« Mixotrophia » : plonger dans la bioluminescence
Mixotrophia explorent la manière dont les données, signaux et interférences façonnent notre perception du vivant et de l’environnement.
Cet hiver, l’artiste plasticienne Pauline Hegaret s’est livrée à l’expérience très singulière de s’immerger dans un milieu aquatique contenant des microalgues bioluminescentes (émettant leur propre lumière).
Un dispositif de captation lui permet de garder traces de ces moments magiques et fugaces où le phytoplancton réagit au contact de son corps créant autour un halo bleuté sublime.
En capturant les réactions lumineuses du plancton ou en observant l’adaptation physiologique humaine en milieu aquatique, les œuvres Corps céleste et Impositions interrogent la frontière entre information et interprétation.
Loin d’être de simples mesures objectives, ces données – biologiques ou climatiques – sont des signaux ambigus, dont l’intelligibilité varie selon le contexte et l’espèce qui les perçoit.
L’augmentation des efflorescences planctoniques, en partie liée aux changements environnementaux, illustre cette complexité : s’agit-il d’un indicateur de déséquilibre ou d’une dynamique méconnue ?

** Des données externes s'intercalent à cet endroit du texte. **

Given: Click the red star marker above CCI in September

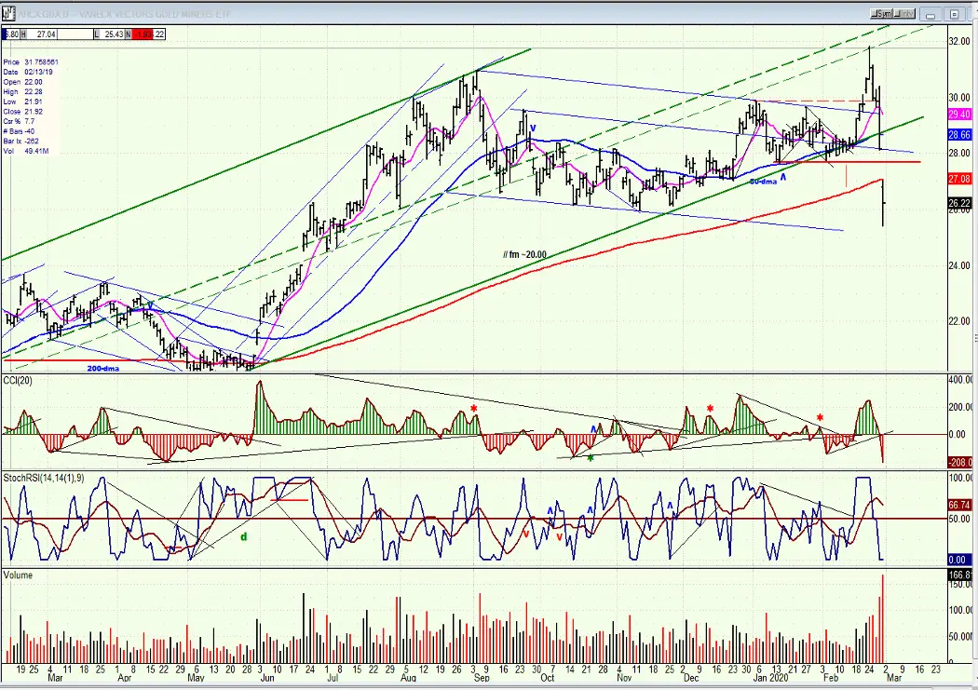Looking at the screenshot, I should pyautogui.click(x=474, y=409).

Pauline Hégaret, Impositions (extrait), vidéo & micro-organismes bioluminescents
En révélant ces phénomènes à travers des images et des vidéos, ce projet met en lumière la porosité des catégories entre humain, animal et végétal.

Pauline Hégaret, Corps céleste, capture photographique de 2025 issue d’un film réalisé en laboratoire (CNRS Lemar Ifremer) pour le projet « Mixotrophia »
Au-delà de tester et d’enregistrer les interactions entre son propre corps et les micro-organismes bioluminescents, Pauline Hégaret suggère également une réflexion sur l’histoire des arts et des pratiques liturgiques, l’évolution des cosmogonies, l’eau, le baptême, les impositions, les renaissances, les rituels.
Pour l’artiste
« les changements sociaux mènent à des évolutions dans les pratiques culturelles et les regards portés sur l’environnant, l’environnement, redéfinissant les catégories du vivant et ce qui importe à nos existences partagées.
Ce travail sur l’eau, la renaissance, le baptême avec des microorganismes présente la conscientisation écologique comme nouvel horizon de transcendance.
Parties prenantes du cénacle ou simples spectateurs-rices, nous côtoyons les objets naturels et non-naturels, hybrides produits par les sciences et technologies humaines au sens porté par l’anthropologue Bruno Latour « Nous n’avons jamais été modernes », et plus récemment la philosophe américaine Donna Harraway. »
À propos du projet
MIXOTROPHIA est une continuation des projets « Bruit cosmique » et « Solar Bloom » menés précédemment par l’artiste en collaboration avec la chercheuse en biologie marine Hélène Hégaret, directrice de recherche CNRS au sein du laboratoire des sciences de l’environnement marin (LEMAR) à l’Institut universitaire européen de la mer (IUEM).
La mixotrophie est le mode trophique d’organismes vivants capables de se nourrir par autotrophie (via la photosynthèse) aussi bien que par hétérotrophie (aux dépens de constituants organiques préexistants), consécutivement ou simultanément. Ces organismes sont dits mixotrophes.
Le projet Mixotrophia est accompagné par Espace d’apparence dans le cadre de l’Aide à l’accompagnement des jeunes artistes plasticien.ne.s en Bretagne avec le soutien de la Région Bretagne, et la précieuse contribution d’Hélène Hégaret, chercheuse en biologie marine et coresponsable du projet ANR HABIS (CNRS – Université de Bretagne Occidentale) à l’Institut Universitaire Européen de la Mer (IUEM) au sein du LEMAR.
À propos de l’artiste
Pauline Hégaret vit et travaille à Brest. Diplômée de l’École nationale supérieure d »architecture de Bretagne, d’un master 2 en anthropologie (Université Nice Sophia-Antipolis) et d’un master 2 en sociologie et sciences politique (Université Paris 9 Dauphine), elle mène des recherches à la croisée des arts et des sciences sociales et crée des dispositifs visuels et sonores qui questionnent les changements sociaux et les enjeux environnementaux actuels.
Ces recherches se concrétisent lors de résidences, dans des performances sonores et installations, des applications internet, des jeux vidéos pastiches ou encore des peintures et des parcours vidéos.